Transmise par des moucherons piqueurs, la maladie affecte principalement les cervidés et les bovins. Elle provoque fièvre, amaigrissement, lésions buccales, difficultés respiratoires, boiteries. Chez les cervidés, elle peut déclencher un syndrome hémorragique, d’où son nom, précise Stéphan Zientara. Chez les bovins, elle est mortelle dans moins de 1 % des cas.
Les moutons et les chèvres peuvent être affectés par le virus, pour lequel il n’existe pas de vaccin, mais présentent peu ou pas de symptômes.
Interdiction d’exporter
« Les conséquences ne vont pas forcément être très importantes pour la santé du cheptel, mais plutôt en termes de contraintes sur les transports d’animaux », indique Stéphan Zientara. Conformément aux règles européennes, les autorités françaises ont rapidement mis en place des mesures pour ralentir la propagation de la MHE.
Selon un arrêté publié dimanche, les vaches, chèvres et moutons situés dans un rayon de 150 kilomètres autour d’un élevage infecté par le virus ne peuvent pas en sortir. Mais plusieurs exemptions sont prévues : pour les animaux en retour d’estive, allant à l’abattoir ou ayant reçu une désinsectisation.
Il reste en revanche interdit d’exporter des bovins vivants depuis une douzaine de départements (en totalité ou en partie). Des discussions pour un allègement des restrictions à l’export sont toutefois en cours, notamment avec l’Espagne et l’Italie, ont indiqué à l’AFP plusieurs acteurs du secteur.
Vers une baisse des prix
« On se trouve dans un bassin avec beaucoup de broutards (jeunes bovins destinés à la production de viande, NDLR) qui partent pour l’engraissement ou la vente vers l’Espagne ou l’Italie, donc si l’interdiction d’exporter dure jusqu’en décembre, ça va être très compliqué pour nous financièrement », explique Enguerrand Knecht.

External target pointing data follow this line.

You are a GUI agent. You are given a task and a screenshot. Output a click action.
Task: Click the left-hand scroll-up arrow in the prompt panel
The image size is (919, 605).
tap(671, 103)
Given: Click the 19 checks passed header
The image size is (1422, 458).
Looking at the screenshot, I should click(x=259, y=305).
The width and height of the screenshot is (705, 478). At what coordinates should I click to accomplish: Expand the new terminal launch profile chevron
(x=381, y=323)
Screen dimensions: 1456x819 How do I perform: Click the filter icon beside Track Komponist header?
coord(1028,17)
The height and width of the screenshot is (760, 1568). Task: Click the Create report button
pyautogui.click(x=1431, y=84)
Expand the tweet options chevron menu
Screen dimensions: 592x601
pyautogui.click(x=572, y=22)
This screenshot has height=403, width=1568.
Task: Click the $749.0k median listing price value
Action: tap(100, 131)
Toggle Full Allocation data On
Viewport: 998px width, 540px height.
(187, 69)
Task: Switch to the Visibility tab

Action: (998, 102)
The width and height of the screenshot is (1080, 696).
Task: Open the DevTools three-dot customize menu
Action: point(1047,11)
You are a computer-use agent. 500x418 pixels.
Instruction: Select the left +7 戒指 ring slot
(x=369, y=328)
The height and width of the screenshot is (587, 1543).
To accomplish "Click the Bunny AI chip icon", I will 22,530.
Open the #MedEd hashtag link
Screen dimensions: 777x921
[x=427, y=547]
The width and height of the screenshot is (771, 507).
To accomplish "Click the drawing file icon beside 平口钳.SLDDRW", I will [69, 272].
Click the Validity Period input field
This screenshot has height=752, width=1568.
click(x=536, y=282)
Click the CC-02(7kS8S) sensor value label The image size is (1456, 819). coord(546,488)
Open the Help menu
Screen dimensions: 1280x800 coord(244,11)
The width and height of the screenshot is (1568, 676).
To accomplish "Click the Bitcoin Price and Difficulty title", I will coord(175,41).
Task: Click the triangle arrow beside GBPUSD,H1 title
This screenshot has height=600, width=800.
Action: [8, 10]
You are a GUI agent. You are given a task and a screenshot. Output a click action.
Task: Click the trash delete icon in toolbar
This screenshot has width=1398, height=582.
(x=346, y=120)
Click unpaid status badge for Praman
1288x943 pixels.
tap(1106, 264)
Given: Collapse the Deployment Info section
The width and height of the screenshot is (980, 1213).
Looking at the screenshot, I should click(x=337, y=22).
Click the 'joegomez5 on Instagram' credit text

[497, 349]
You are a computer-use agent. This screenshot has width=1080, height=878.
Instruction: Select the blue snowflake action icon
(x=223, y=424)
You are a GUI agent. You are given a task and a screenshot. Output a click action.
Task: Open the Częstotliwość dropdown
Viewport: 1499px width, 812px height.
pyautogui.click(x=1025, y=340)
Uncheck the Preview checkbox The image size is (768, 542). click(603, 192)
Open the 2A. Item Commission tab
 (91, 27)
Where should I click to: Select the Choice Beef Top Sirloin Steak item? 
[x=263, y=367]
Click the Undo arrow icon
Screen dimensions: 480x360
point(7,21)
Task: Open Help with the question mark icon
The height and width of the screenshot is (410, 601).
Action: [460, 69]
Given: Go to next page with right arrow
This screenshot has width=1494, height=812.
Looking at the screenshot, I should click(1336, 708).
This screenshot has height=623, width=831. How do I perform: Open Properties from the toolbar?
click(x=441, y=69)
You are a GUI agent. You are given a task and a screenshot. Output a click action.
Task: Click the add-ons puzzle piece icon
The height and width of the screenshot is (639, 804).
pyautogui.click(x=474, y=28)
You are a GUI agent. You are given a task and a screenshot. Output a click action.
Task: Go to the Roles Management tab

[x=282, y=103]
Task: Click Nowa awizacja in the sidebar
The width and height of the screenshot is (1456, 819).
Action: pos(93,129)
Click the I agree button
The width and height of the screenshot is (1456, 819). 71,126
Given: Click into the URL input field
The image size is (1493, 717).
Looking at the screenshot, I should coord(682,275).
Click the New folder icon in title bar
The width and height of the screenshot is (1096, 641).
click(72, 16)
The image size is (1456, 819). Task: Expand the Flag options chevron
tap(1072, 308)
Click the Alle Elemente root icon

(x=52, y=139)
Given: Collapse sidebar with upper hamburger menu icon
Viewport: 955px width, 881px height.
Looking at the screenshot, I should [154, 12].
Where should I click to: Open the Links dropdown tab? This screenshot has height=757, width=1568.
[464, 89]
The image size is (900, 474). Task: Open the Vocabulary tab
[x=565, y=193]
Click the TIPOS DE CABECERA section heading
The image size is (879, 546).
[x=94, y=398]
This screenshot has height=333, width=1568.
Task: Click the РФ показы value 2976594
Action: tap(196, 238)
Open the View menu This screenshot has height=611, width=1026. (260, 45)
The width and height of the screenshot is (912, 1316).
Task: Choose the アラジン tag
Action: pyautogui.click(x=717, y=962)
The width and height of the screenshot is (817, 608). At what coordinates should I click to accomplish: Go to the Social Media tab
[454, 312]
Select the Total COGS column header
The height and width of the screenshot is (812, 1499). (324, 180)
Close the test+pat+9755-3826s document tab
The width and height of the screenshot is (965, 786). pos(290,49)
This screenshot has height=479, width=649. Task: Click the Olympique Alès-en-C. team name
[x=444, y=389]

« Beaucoup d’éleveurs n’ont ni les infrastructures ni la nourriture adaptées pour engraisser leurs bêtes sur leur exploitation », ajoute-t-il. « Il risque d’y avoir de grosses répercussions sur le marché français car il ne pourra pas absorber autant de bovins d’un coup, donc le prix d’achat des bovins va automatiquement baisser. » Les syndicats Confédération paysanne et Modef demandent à l’Etat des aides d’urgence, et à plus long terme, une relocalisation de l’engraissement des bovins pour moins dépendre de l’export.
Selon FranceAgriMer, la France exporte environ 1,1 million de broutards par an, principalement à destination de l’Italie, l’Espagne et l’Algérie.
Conséquence du changement climatique
Identifiée pour la première fois aux Etats-Unis en 1955, la MHE est présente au Maghreb et, depuis fin 2022, en Espagne et en Italie (Sardaigne et Sicile).
La maladie est remontée très rapidement jusqu’en France, observe Stéphan Zientara. Le réchauffement climatique a probablement un rôle dans la mesure où l’élévation des températures permet aux moucherons de vivre plus longtemps, dit-il.
La maladie fait son apparition à la veille d’un important salon international, le Sommet de l’élevage du 3 au 6 octobre près de Clermont-Ferrand. Environ 2 000 vaches, chèvres, moutons et chevaux y sont généralement présentés.
Les organisateurs se disent plutôt « sereins ». « Nous appliquons les recommandations nationales des services vétérinaires comme la désinsectisation des animaux. Oui, il manquera peut-être des bêtes mais il y a des suppléants », a déclaré Fabrice Berthon, commissaire général du sommet.